━━━ Dataset extract
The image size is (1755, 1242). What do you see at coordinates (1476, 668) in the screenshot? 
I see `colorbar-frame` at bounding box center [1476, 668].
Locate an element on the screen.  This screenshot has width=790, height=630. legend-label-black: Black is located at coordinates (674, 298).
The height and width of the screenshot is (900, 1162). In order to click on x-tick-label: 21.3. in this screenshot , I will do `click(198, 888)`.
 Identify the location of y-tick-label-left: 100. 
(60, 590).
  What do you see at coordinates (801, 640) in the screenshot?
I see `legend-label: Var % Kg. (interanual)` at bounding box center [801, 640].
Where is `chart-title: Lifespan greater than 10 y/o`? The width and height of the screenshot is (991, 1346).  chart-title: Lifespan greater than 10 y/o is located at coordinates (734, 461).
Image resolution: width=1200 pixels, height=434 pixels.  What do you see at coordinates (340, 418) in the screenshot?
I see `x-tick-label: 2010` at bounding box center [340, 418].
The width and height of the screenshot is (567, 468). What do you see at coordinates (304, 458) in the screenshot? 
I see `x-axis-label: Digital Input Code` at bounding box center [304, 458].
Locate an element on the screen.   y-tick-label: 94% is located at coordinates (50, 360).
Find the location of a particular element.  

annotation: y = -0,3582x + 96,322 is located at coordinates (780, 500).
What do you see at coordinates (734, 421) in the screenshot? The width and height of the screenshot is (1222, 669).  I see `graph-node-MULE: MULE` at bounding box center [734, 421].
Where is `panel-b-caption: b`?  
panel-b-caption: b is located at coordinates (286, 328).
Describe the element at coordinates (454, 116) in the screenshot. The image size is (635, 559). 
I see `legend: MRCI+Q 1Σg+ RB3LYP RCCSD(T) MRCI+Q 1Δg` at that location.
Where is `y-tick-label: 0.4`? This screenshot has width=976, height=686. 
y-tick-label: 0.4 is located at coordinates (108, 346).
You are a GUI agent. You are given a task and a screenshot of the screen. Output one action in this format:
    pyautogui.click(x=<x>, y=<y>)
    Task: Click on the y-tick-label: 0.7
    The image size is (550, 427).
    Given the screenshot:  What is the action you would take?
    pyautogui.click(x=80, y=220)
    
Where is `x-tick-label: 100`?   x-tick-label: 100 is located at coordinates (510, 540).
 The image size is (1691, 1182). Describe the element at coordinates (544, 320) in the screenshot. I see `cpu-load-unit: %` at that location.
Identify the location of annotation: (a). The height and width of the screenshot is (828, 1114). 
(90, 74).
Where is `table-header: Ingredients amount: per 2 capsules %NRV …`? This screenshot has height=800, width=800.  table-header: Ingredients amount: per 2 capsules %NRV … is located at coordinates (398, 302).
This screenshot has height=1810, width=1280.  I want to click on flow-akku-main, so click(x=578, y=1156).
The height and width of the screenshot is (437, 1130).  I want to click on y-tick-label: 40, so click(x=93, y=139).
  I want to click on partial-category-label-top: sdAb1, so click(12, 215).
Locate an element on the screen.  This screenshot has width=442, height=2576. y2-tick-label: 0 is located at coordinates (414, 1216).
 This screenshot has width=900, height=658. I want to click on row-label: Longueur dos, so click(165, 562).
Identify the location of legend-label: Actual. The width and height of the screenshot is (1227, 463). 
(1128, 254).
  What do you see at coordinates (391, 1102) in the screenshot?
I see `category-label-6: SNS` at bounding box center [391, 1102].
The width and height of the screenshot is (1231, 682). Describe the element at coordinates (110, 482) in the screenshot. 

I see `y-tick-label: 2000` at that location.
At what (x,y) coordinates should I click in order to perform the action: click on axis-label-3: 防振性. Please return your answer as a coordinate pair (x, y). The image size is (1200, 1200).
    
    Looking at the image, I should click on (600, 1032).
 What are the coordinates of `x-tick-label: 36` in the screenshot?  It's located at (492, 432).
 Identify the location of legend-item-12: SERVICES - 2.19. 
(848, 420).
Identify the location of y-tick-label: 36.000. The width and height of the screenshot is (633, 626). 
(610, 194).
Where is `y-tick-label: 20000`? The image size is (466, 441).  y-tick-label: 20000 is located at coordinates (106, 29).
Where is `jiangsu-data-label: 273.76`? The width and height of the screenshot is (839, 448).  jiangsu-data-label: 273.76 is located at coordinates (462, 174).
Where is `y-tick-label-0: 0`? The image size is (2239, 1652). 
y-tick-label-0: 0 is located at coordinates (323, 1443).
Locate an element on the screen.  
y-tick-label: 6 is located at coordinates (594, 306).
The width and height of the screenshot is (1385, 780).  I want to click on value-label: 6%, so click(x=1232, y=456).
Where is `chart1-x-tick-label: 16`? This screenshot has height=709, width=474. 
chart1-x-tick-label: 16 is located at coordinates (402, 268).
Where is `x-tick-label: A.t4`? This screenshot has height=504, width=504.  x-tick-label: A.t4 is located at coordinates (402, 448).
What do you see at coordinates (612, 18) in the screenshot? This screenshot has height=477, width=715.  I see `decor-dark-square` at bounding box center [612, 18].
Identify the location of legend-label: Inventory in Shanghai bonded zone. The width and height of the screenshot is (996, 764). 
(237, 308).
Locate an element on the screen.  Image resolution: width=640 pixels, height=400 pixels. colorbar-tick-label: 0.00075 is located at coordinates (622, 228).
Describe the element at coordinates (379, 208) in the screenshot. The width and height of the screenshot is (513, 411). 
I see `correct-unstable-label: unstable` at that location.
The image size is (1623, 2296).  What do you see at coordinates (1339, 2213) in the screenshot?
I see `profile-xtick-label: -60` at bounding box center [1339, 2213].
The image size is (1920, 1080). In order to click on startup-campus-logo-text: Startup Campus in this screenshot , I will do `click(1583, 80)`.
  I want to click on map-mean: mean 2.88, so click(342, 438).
━━━━━━
- Required work
Can you put the records, starting at the very first line and ending at the line that contains "panel-b-caption: b is", into a JSON list of strings, one string per line, with blank lines dropped?

- The answer
[
  "The image size is (1755, 1242). What do you see at coordinates (1476, 668) in the screenshot? ",
  "I see `colorbar-frame` at bounding box center [1476, 668].",
  "Locate an element on the screen.  This screenshot has width=790, height=630. legend-label-black: Black is located at coordinates (674, 298).",
  "The height and width of the screenshot is (900, 1162). In order to click on x-tick-label: 21.3. in this screenshot , I will do `click(198, 888)`.",
  " Identify the location of y-tick-label-left: 100. ",
  "(60, 590).",
  "  What do you see at coordinates (801, 640) in the screenshot?",
  "I see `legend-label: Var % Kg. (interanual)` at bounding box center [801, 640].",
  "Where is `chart-title: Lifespan greater than 10 y/o`? The width and height of the screenshot is (991, 1346).  chart-title: Lifespan greater than 10 y/o is located at coordinates (734, 461).",
  "Image resolution: width=1200 pixels, height=434 pixels.  What do you see at coordinates (340, 418) in the screenshot?",
  "I see `x-tick-label: 2010` at bounding box center [340, 418].",
  "The width and height of the screenshot is (567, 468). What do you see at coordinates (304, 458) in the screenshot? ",
  "I see `x-axis-label: Digital Input Code` at bounding box center [304, 458].",
  "Locate an element on the screen.   y-tick-label: 94% is located at coordinates (50, 360).",
  "Find the location of a particular element.  ",
  "annotation: y = -0,3582x + 96,322 is located at coordinates (780, 500).",
  "What do you see at coordinates (734, 421) in the screenshot? The width and height of the screenshot is (1222, 669).  I see `graph-node-MULE: MULE` at bounding box center [734, 421].",
  "Where is `panel-b-caption: b`?  ",
  "panel-b-caption: b is located at coordinates (286, 328)."
]